• _TASK DESCRIPTION_: Would you repeat each line below precisely as it stands?

• _EXERCISE DATA_:

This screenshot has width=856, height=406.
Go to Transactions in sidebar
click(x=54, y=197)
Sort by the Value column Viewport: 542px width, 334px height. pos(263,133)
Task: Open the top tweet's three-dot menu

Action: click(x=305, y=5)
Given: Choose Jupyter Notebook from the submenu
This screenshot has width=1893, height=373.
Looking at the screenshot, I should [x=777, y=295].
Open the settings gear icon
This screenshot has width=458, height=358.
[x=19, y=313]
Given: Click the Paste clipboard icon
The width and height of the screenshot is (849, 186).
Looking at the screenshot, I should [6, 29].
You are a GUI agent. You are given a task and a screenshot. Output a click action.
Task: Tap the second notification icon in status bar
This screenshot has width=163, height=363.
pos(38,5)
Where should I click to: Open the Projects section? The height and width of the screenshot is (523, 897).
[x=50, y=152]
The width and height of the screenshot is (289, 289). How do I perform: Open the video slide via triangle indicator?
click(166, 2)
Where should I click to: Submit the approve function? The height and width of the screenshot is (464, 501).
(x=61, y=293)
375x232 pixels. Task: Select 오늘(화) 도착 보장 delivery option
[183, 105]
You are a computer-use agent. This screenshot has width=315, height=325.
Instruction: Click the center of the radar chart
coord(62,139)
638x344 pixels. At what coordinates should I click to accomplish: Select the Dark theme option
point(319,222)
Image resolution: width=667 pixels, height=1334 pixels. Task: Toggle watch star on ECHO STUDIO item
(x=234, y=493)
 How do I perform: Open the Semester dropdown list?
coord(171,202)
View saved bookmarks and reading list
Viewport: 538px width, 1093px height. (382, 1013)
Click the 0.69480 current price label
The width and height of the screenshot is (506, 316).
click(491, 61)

• _RESPONSE TO THE EXERCISE_:
This screenshot has width=856, height=406.
Go to Transactions in sidebar
click(x=54, y=197)
Sort by the Value column Viewport: 542px width, 334px height. pos(263,133)
Task: Open the top tweet's three-dot menu

Action: click(x=305, y=5)
Given: Choose Jupyter Notebook from the submenu
This screenshot has width=1893, height=373.
Looking at the screenshot, I should [x=777, y=295].
Open the settings gear icon
This screenshot has width=458, height=358.
[x=19, y=313]
Given: Click the Paste clipboard icon
The width and height of the screenshot is (849, 186).
Looking at the screenshot, I should [6, 29].
You are a GUI agent. You are given a task and a screenshot. Output a click action.
Task: Tap the second notification icon in status bar
This screenshot has width=163, height=363.
pos(38,5)
Where should I click to: Open the Projects section? The height and width of the screenshot is (523, 897).
[x=50, y=152]
The width and height of the screenshot is (289, 289). How do I perform: Open the video slide via triangle indicator?
click(166, 2)
Where should I click to: Submit the approve function? The height and width of the screenshot is (464, 501).
(x=61, y=293)
375x232 pixels. Task: Select 오늘(화) 도착 보장 delivery option
[183, 105]
You are a computer-use agent. This screenshot has width=315, height=325.
Instruction: Click the center of the radar chart
coord(62,139)
638x344 pixels. At what coordinates should I click to accomplish: Select the Dark theme option
point(319,222)
Image resolution: width=667 pixels, height=1334 pixels. Task: Toggle watch star on ECHO STUDIO item
(x=234, y=493)
 How do I perform: Open the Semester dropdown list?
coord(171,202)
View saved bookmarks and reading list
Viewport: 538px width, 1093px height. (382, 1013)
Click the 0.69480 current price label
The width and height of the screenshot is (506, 316).
click(491, 61)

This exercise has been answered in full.